# [Exercise brief]
Locate every line below that contains the word "column" and copy each of those lines.

"""

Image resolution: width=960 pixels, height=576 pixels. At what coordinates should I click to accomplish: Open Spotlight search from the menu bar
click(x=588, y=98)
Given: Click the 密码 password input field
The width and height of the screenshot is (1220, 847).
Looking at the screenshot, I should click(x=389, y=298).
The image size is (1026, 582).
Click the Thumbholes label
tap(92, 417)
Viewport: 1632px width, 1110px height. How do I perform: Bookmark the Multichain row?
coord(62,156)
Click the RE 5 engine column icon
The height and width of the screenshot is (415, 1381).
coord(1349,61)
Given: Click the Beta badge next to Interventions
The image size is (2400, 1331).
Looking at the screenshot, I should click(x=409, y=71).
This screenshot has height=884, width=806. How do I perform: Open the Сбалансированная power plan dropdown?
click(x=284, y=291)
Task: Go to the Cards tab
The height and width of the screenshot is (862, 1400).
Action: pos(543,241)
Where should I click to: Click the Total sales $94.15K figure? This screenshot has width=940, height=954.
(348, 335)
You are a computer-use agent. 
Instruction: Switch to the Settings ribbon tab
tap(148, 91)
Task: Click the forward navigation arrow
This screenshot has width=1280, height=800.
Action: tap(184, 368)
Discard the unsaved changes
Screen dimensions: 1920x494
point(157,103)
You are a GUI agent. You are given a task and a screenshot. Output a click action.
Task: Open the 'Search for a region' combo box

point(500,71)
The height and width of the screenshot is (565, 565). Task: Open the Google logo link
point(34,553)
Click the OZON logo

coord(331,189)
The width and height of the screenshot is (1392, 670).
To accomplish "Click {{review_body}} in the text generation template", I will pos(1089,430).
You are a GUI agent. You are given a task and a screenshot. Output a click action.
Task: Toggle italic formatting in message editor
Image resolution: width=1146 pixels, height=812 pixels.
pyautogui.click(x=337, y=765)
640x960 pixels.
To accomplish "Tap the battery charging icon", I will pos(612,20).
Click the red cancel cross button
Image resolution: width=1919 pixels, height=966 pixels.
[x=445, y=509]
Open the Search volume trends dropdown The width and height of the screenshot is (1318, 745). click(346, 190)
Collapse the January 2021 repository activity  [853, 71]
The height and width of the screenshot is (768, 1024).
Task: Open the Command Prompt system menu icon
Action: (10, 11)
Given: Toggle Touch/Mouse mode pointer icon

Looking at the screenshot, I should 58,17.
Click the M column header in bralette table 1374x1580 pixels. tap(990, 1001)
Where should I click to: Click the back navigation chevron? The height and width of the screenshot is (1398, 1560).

"""

# [The answer]
Click the RE 5 engine column icon
Click the M column header in bralette table 1374x1580 pixels. tap(990, 1001)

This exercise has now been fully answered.